[Date Prev][Date Next][Thread Prev][Thread Next][Date Index][Thread Index] [List Home]
Re: [tycho-dev] [discuss] tycho repository layout and metadata format

See inline

--
Regards,
Igor

On 11-05-31 4:54 AM, Sievers, Jan wrote:
* focus on artifact deploy and dependency resolution during the
build. To help us manage scope of this work, I want to explicitly
exclude IU categories and other user-facing features from the
scope.

We do support anything that is published by tycho in p2artifacts.xml/p2content.xml though? I am thinking e.g. about feature root files or source bundles.

Yes, we need to support these, which I think means that each Tycho project should be able to deploy multiple artifacts and multiple IUs and Tycho repository layout has to support this.


If we want to exclude other features, we have to make this very explicit as people will expect the repo to behave just like any plain p2 repo. So effectively are we saying this is a repo format for tycho and at build time only, it's not something you can paste into the p2 update UI and install/update from it?

The problem is IU categorizatyion a filtering. For example, if all Helios and Indigo artifacts were deployed in a Tycho repository, how do we let the client choose between the two? I am not saying this is not possible or not desirable, I just want to concentrate on build-related use cases for now.


Another requirement that's important to us to ensure build reproducibility is good support for dependency management, i.e. exact control over which IUs are in the search scope of a build and which are not.

With Import-Package and repositories the size 200K+ IUs, requirements
are bound to become ambiguous. Also, there is widespread use of
dependency ranges but there is often an implicit assumption that this
dependency is resolved against a certain eclipse release train repo.

What we need IMHO is a concept of restricted "view" on the
repository. In contrast to maven POM dependency management, for a
build against released versions I would like to have a "white list"
or "bill of materials" of IU versions that define the resolution
scope.

Not sure I understand. Does this "bill of materials" list all target platform IUs or does it provide additional constraints to help the resolver choose among multiple versions?

One of aspects of build reproducibility is ability to make small changes
to the project, to produce a bugfix for an old release for example. This
implies ability to make small changes to target platform definition and
expect corresponding small changes to resolved target platform. I don't
think resolved target platform "snapshot" provides this property.


Don't know whether dependency management should be done on client or server side or maybe both. If it's on the server side, I could imagine e.g. "helios" and "indigo" views on the same repo. Each view would have a distinct URL similar to nexus repo groups. If dependency management is done on the client side, we don't want everybody to define their own or copy-paste the target definition. So we would need a concept for reusing and composability of the target definition.

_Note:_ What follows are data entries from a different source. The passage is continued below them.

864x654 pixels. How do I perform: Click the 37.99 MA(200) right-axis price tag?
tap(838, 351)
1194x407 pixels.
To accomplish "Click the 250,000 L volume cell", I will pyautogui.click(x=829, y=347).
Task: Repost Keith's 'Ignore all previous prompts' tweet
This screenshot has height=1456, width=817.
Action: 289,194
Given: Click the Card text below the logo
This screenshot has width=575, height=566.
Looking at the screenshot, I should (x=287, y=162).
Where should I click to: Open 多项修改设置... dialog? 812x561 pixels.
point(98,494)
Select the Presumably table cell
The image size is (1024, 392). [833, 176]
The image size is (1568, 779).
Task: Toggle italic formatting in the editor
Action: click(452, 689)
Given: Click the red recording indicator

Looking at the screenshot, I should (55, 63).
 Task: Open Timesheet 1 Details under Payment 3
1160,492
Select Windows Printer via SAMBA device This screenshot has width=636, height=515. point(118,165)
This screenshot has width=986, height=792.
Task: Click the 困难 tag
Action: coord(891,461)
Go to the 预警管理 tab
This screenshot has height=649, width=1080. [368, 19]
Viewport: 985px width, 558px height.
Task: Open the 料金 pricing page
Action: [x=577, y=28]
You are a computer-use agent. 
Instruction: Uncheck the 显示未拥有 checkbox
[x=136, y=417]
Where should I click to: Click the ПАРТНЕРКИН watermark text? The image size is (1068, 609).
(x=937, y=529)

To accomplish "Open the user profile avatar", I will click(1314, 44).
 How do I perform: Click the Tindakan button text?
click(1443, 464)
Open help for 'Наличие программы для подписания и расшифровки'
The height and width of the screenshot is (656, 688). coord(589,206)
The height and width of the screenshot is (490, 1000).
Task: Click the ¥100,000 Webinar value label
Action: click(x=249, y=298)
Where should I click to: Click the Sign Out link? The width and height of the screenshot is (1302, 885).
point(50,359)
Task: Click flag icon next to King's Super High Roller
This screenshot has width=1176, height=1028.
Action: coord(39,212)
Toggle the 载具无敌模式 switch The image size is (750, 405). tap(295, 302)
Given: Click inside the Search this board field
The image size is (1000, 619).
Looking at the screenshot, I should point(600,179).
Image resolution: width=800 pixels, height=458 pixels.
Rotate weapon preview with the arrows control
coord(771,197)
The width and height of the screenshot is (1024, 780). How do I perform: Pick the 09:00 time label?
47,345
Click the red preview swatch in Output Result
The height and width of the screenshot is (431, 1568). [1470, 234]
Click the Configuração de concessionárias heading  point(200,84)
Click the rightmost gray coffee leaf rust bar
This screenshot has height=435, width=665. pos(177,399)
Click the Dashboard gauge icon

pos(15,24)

We, too, thought about repository "views" and we actually implemented something like this as part one of Sonatype commercial products. The way I see it, "views" can be built on top of "raw" repositories used by the build and do filtering, aggregation, categorization and anything else necessary to expose build results to the end user. This is why I am suggesting we push user-facing behaviour out of scope for now, and deal with it separately from build-related usecases.

I do not think these "views" can be used for build reproducibility,
however. To really guarantee reproducible build, everything
interesting/important should happen on the client, and server should
just be a relatively dump metatada store without any smarts. Servers get
moved and server software gets updated, and we need to make sure build
results stay the same even if these results are technically "wrong".
Here I assume that exact version of Tycho is part of the client.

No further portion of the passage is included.